[EXERCISE OBJECTIVE] Go through the entries below and print each one exactly.

Stored items from a collection:
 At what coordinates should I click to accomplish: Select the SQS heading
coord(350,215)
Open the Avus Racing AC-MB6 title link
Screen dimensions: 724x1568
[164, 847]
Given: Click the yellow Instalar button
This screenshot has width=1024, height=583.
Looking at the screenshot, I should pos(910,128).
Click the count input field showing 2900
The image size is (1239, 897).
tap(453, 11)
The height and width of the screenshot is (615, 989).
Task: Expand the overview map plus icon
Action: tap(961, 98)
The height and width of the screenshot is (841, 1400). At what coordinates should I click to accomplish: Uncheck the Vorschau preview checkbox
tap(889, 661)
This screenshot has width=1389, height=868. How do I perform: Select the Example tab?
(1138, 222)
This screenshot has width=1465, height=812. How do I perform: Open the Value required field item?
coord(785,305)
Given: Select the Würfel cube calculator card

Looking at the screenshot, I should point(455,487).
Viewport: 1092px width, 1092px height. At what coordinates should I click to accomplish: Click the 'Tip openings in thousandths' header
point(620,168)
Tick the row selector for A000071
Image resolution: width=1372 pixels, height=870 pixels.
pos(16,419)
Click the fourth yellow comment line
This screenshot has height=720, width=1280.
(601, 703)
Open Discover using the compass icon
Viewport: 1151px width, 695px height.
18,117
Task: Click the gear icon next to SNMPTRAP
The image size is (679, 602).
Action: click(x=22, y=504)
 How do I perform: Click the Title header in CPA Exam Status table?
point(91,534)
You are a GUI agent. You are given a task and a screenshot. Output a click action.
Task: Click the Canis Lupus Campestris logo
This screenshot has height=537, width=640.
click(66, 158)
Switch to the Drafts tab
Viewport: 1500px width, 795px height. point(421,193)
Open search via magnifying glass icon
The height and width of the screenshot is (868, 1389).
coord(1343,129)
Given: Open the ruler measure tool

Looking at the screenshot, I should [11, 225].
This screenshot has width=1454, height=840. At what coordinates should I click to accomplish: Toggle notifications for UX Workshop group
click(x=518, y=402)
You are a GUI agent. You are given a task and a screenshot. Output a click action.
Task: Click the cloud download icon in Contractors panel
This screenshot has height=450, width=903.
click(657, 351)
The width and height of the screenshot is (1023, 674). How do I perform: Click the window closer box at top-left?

[RESULT OF THIS EXERCISE]
 At what coordinates should I click to accomplish: Select the SQS heading
coord(350,215)
Open the Avus Racing AC-MB6 title link
Screen dimensions: 724x1568
[164, 847]
Given: Click the yellow Instalar button
This screenshot has width=1024, height=583.
Looking at the screenshot, I should pos(910,128).
Click the count input field showing 2900
The image size is (1239, 897).
tap(453, 11)
The height and width of the screenshot is (615, 989).
Task: Expand the overview map plus icon
Action: tap(961, 98)
The height and width of the screenshot is (841, 1400). At what coordinates should I click to accomplish: Uncheck the Vorschau preview checkbox
tap(889, 661)
This screenshot has width=1389, height=868. How do I perform: Select the Example tab?
(1138, 222)
This screenshot has width=1465, height=812. How do I perform: Open the Value required field item?
coord(785,305)
Given: Select the Würfel cube calculator card

Looking at the screenshot, I should point(455,487).
Viewport: 1092px width, 1092px height. At what coordinates should I click to accomplish: Click the 'Tip openings in thousandths' header
point(620,168)
Tick the row selector for A000071
Image resolution: width=1372 pixels, height=870 pixels.
pos(16,419)
Click the fourth yellow comment line
This screenshot has height=720, width=1280.
(601, 703)
Open Discover using the compass icon
Viewport: 1151px width, 695px height.
18,117
Task: Click the gear icon next to SNMPTRAP
The image size is (679, 602).
Action: click(x=22, y=504)
 How do I perform: Click the Title header in CPA Exam Status table?
point(91,534)
You are a GUI agent. You are given a task and a screenshot. Output a click action.
Task: Click the Canis Lupus Campestris logo
This screenshot has height=537, width=640.
click(66, 158)
Switch to the Drafts tab
Viewport: 1500px width, 795px height. point(421,193)
Open search via magnifying glass icon
The height and width of the screenshot is (868, 1389).
coord(1343,129)
Given: Open the ruler measure tool

Looking at the screenshot, I should [11, 225].
This screenshot has width=1454, height=840. At what coordinates should I click to accomplish: Toggle notifications for UX Workshop group
click(x=518, y=402)
You are a GUI agent. You are given a task and a screenshot. Output a click action.
Task: Click the cloud download icon in Contractors panel
This screenshot has height=450, width=903.
click(657, 351)
The width and height of the screenshot is (1023, 674). How do I perform: Click the window closer box at top-left?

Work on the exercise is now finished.